What lines of the data hold the string "computer"? Pull each one out.

*SOURCE MATERIAL*:

Start of Block

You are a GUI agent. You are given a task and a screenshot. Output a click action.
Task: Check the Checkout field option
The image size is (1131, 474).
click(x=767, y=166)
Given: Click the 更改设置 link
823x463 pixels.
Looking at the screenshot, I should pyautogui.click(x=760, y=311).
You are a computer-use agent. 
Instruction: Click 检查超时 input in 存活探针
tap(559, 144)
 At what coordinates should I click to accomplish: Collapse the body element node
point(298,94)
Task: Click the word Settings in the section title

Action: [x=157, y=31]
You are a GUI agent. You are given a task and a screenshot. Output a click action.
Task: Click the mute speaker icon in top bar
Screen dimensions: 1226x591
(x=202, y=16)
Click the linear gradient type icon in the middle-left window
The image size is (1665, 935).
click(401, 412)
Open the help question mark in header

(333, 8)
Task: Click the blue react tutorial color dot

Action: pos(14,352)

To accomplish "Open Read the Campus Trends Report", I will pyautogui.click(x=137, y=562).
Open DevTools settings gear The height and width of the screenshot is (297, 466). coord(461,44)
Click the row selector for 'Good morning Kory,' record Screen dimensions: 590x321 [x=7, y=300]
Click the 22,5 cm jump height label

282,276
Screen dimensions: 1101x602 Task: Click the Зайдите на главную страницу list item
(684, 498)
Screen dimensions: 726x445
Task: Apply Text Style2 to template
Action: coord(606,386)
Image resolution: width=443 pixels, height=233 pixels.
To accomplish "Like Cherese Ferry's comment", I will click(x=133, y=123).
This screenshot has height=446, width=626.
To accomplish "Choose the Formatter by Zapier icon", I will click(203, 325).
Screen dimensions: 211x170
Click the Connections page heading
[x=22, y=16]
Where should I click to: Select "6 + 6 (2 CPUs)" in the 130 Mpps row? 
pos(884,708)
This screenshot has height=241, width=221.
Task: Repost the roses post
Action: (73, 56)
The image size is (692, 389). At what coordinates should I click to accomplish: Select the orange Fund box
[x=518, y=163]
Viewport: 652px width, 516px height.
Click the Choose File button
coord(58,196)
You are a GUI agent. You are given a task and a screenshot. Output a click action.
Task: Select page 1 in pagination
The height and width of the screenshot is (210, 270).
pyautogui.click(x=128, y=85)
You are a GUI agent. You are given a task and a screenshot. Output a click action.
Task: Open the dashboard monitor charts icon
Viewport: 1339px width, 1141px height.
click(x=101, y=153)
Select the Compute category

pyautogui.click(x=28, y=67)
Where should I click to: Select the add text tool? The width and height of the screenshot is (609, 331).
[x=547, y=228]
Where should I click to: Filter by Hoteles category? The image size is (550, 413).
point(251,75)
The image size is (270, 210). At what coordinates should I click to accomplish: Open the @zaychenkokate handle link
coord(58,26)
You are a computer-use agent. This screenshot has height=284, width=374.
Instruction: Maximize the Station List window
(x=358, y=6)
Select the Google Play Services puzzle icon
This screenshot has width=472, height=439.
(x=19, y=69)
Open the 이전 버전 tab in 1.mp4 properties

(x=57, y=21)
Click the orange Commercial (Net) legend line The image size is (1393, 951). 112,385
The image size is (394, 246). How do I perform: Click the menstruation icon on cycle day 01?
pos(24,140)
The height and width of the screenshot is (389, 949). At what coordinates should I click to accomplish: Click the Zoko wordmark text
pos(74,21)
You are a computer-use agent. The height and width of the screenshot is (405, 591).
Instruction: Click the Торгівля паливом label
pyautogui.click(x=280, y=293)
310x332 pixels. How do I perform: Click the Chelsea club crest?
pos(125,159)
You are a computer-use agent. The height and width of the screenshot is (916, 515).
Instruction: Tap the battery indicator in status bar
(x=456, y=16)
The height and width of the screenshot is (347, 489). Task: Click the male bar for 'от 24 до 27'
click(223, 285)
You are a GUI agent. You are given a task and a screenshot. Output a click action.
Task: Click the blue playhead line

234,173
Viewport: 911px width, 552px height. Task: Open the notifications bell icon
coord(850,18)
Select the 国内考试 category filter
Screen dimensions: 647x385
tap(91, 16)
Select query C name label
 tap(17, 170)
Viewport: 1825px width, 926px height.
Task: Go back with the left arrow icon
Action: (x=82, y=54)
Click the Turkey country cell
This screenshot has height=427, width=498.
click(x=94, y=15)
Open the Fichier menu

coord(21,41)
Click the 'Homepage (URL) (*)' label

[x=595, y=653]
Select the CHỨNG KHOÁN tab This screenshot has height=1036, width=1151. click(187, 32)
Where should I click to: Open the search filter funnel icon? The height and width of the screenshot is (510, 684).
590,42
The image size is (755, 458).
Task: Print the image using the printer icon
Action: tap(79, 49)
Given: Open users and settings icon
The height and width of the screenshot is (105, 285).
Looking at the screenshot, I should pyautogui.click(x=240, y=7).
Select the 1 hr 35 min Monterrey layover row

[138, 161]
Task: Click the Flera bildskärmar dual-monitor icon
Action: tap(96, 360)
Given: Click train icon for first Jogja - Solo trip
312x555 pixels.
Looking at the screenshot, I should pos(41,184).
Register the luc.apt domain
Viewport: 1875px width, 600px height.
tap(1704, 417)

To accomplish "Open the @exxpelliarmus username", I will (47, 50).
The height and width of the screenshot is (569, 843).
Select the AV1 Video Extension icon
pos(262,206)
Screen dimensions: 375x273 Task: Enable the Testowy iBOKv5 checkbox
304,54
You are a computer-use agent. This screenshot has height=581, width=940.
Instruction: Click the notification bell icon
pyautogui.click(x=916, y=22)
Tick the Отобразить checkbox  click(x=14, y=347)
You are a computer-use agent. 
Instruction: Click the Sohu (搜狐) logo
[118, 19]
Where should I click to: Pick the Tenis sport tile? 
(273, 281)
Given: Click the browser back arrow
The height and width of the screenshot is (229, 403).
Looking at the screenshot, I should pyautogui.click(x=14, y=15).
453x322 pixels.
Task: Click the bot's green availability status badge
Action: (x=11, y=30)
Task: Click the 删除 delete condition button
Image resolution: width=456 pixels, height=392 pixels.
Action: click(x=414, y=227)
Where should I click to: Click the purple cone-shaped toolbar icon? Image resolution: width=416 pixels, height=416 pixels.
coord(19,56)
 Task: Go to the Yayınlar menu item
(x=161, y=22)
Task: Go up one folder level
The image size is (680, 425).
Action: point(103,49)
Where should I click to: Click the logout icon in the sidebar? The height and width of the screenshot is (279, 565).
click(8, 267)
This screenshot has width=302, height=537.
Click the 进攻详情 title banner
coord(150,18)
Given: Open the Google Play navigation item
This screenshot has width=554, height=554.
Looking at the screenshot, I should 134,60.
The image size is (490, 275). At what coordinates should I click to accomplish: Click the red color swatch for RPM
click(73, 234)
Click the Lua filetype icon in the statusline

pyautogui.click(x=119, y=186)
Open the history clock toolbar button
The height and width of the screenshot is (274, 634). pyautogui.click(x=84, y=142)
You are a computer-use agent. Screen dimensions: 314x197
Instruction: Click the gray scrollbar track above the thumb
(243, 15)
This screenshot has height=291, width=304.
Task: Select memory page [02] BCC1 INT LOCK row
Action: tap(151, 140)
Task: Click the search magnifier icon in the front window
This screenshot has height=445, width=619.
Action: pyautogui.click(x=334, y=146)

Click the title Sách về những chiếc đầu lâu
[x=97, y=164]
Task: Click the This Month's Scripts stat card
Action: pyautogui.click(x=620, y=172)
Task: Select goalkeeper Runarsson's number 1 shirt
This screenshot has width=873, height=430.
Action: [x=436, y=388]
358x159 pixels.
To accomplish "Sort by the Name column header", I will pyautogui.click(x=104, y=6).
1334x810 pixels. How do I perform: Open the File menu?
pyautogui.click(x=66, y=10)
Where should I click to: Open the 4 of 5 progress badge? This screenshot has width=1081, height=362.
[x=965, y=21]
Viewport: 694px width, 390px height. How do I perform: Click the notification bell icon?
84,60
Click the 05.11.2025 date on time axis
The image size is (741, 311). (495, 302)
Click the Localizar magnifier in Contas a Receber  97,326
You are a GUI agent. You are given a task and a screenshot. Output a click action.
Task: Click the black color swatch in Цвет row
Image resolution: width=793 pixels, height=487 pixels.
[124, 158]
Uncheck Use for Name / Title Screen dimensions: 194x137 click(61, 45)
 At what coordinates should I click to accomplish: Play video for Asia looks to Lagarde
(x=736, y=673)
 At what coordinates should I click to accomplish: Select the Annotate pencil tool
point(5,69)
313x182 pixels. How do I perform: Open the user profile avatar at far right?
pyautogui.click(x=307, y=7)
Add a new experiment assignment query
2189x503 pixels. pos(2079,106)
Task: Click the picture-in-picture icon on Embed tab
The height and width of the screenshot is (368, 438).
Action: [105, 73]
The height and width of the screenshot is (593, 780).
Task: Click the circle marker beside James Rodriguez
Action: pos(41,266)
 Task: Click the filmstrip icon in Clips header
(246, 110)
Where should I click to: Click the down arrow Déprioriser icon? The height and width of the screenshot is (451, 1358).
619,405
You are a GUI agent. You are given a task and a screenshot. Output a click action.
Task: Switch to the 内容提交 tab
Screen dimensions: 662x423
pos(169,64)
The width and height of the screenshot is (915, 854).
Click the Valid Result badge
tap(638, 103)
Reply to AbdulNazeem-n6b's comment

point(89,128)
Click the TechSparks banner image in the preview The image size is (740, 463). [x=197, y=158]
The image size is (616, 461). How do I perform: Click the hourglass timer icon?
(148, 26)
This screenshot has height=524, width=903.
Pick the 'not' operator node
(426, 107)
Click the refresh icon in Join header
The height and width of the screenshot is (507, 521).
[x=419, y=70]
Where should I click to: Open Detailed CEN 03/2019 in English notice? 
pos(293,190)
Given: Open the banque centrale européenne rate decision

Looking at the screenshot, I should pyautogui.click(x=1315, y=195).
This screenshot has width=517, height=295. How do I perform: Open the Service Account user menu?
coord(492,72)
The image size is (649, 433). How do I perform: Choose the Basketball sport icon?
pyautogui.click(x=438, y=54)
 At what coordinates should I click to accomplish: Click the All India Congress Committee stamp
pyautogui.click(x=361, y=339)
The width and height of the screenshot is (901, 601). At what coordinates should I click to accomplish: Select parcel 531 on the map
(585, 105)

End of Block

*WORKED SOLUTION*:
You are a computer-use agent. 
You are a computer-use agent. This screenshot has height=284, width=374.
You are a computer-use agent. The height and width of the screenshot is (405, 591).
You are a computer-use agent. The height and width of the screenshot is (916, 515).
You are a computer-use agent. This screenshot has height=581, width=940.
You are a computer-use agent. 
You are a computer-use agent. Screen dimensions: 314x197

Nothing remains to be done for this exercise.